Once you find a line containing the word "screenshot" in the entries below, copy it.

=== Supplied data ===

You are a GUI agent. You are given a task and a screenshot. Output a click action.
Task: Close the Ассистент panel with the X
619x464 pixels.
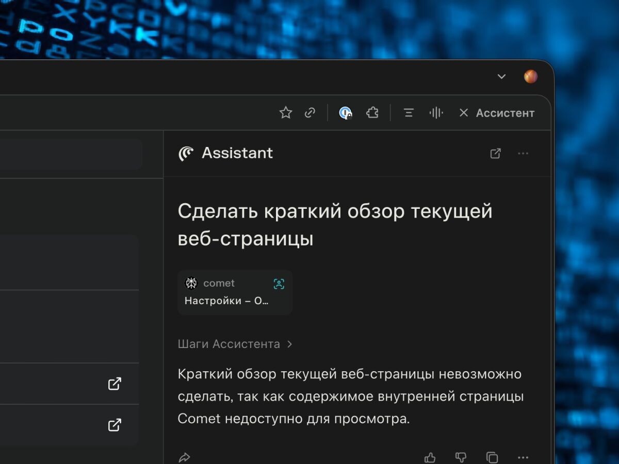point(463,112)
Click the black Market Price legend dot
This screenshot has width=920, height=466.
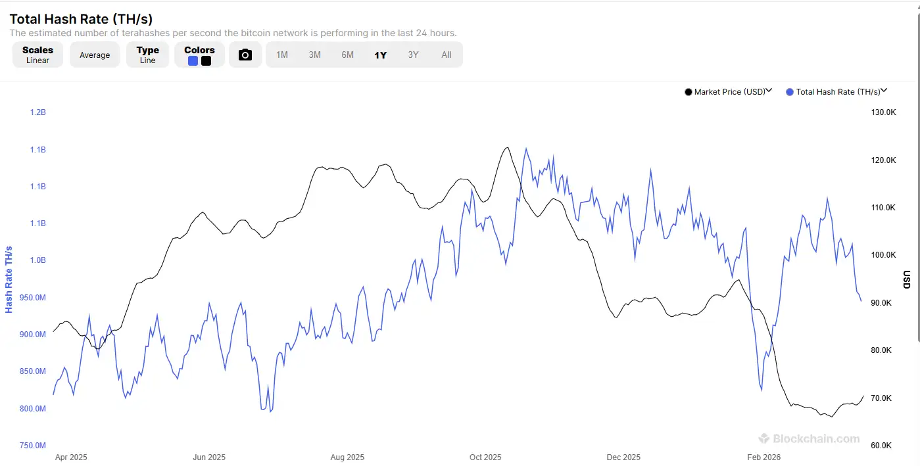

===

Output for this task:
You are a GUI agent. You are given a task and a screenshot. Output a click action.
This screenshot has width=920, height=466.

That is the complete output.